Abominevole in realtà viene dal latino ab + omen, quindi, invece di significare “lontano dall’uomo”, significa “lontano dal presagio” o “lontano da ciò che è funesto”. Sembrerebbe da questa descrizione che quindi “abominevole” indichi una cosa “lontana dal funesto” mentre invece indica l’azione di allontanarsi da qualcosa di funesto.
Indica allo stesso tempo un sentimento di rigetto nei confronti di qualcosa di malaugurato e la caratteristica di “malauguratezza” di una certa cosa. In latino esiste il verbo abominari che significa “respingere come cattivo presagio” e che quindi passa a indicare una cosa che va respinta perché spaventosa e orribile e, infine, abominevole diventa direttamente un sinonimo per “spaventoso” e “orribile”.

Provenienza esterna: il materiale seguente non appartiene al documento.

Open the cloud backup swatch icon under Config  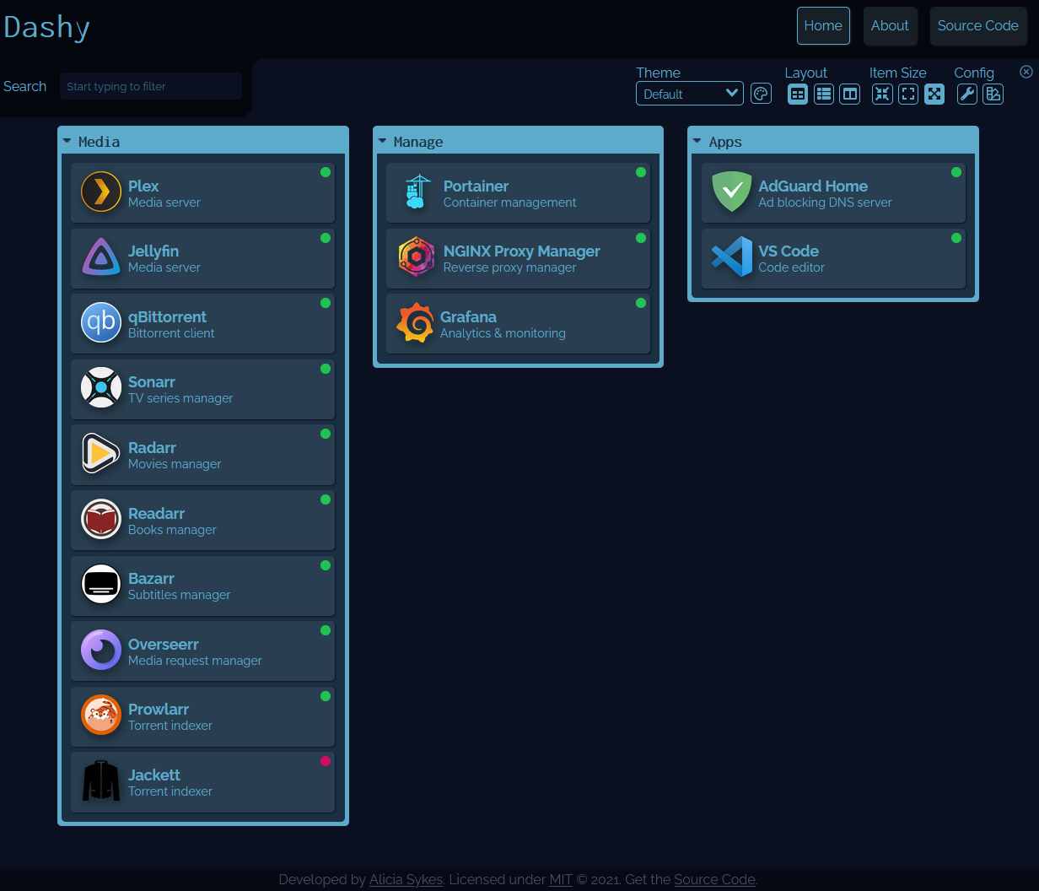[x=993, y=94]
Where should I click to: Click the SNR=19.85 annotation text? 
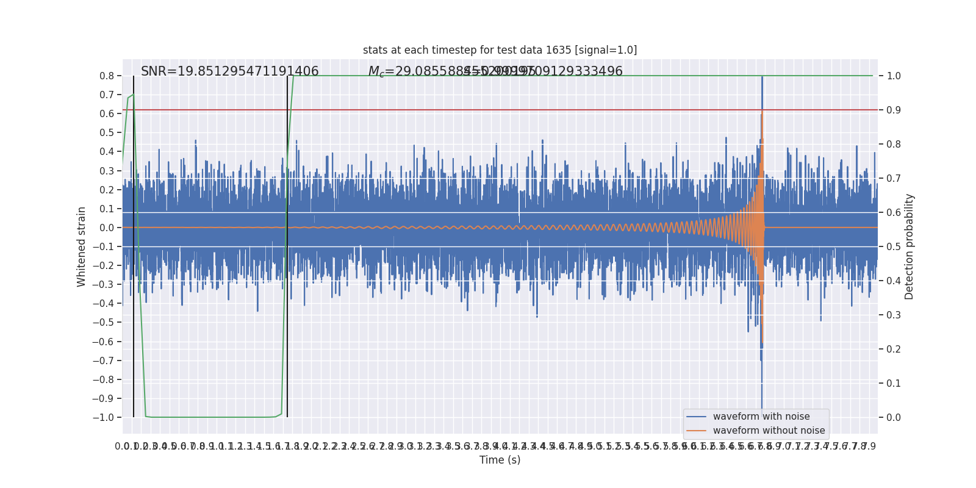click(229, 71)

Fun fact, l’unica occasione in cui probabilmente usiamo “abominevole” è nel nome “Abominevole uomo delle nevi” che però traduciamo direttamente dall’inglese “Abominable Snow Man” prendendolo dai primi resoconti giornalistici che riportavano l’esistenza degli Yeti sull’Himalaya. Il termine inglese però era una traduzione errata del nome nepalese Metoh Kangmi, che significa semplicemente “uomo-orso” e che però non indicherebbe una creatura mostruosa ma un tipo di orso rosso dell’Himalaya con delle impronte molto simili a quelle umane.
Ecco, questa sarebbe stata un’illustrazione più adatta.
Potete trovare informazioni al link che vi ho messo ma è talmente interessante che mi sembra criminale non parlarvene anche qui. L’effetto “Uncanny Valley” - letteralmente, “valle dell’inquietante” - è una teoria proposta nel 1970 dallo studioso di robotica Masahiro Mori che stipula, dopo una serie di esperimenti, come gli esseri umani siano più portati ad apprezzare un robot se questo ha un design che ricorda l’essere umano perché ci spinge all’empatia (quindi per esempio se, invece di essere un parallelepipedo con le pinze, ha due braccia, due gambe, una faccia con cui esprimere emozioni…) e che questo livello di gradimento cresce più questo design si spinge verso il realismo fino però ad arrivare a un punto in cui il gradimento crolla e gli esseri umani cominciano a descrivere un robot come inquietante, o grottesco. In altre parole, c’è un limite di somiglianza con l’essere umano oltre il quale cominciamo a provare inquietudine.